## DATA TO USE
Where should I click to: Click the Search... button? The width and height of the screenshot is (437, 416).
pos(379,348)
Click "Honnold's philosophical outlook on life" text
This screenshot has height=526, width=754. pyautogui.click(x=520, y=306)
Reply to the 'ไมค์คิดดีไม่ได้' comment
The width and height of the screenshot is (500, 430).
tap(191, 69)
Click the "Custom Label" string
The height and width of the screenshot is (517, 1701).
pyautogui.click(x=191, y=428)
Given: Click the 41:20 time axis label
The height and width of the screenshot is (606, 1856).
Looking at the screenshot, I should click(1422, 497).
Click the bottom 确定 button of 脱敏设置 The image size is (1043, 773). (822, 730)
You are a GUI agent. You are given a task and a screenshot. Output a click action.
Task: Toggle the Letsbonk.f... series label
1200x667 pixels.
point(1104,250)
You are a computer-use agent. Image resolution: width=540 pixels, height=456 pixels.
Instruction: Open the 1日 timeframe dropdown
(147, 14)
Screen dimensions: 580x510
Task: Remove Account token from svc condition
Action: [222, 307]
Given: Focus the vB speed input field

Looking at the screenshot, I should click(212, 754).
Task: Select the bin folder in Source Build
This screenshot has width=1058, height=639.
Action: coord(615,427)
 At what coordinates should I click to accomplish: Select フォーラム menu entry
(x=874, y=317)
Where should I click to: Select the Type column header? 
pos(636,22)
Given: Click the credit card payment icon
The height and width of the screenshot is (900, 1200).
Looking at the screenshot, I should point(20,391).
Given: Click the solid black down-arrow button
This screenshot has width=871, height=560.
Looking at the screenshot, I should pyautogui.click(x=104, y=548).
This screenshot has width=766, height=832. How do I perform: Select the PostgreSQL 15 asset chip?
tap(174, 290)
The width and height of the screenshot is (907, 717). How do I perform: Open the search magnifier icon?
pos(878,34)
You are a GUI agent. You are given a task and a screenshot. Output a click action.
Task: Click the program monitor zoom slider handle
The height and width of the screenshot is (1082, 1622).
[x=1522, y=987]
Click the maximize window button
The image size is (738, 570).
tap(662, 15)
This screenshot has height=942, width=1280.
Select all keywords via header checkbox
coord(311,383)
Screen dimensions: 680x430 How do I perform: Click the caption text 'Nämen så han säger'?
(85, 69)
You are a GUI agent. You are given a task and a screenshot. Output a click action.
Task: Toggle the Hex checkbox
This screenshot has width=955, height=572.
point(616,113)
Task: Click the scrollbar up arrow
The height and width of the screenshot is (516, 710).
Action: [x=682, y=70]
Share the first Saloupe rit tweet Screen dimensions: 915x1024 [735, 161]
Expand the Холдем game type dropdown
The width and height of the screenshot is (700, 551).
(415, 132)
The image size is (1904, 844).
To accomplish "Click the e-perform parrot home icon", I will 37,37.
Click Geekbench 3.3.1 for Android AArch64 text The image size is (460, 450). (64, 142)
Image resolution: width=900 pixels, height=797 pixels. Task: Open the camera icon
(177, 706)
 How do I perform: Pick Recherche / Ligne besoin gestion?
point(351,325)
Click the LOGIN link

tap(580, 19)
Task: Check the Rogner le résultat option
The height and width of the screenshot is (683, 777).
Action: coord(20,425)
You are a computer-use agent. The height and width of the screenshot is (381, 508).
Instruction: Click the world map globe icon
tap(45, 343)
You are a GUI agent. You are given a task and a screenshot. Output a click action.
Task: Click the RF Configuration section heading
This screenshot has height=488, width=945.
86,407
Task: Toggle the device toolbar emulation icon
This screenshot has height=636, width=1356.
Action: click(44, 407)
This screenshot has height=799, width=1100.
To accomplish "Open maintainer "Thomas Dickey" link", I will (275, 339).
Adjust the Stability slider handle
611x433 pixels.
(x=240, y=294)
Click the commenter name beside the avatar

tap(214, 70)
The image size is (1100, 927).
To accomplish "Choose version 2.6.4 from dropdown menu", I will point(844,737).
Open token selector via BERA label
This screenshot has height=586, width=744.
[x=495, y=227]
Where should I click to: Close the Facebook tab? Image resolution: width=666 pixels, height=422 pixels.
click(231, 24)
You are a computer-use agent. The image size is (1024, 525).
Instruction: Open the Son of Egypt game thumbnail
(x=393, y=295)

## ACTION ITEM
Could you find every line in the records above that has the string "computer" and copy it?

## RESULT FOR THIS TASK
You are a computer-use agent. Image resolution: width=540 pixels, height=456 pixels.
You are a computer-use agent. The height and width of the screenshot is (381, 508).
You are a computer-use agent. The image size is (1024, 525).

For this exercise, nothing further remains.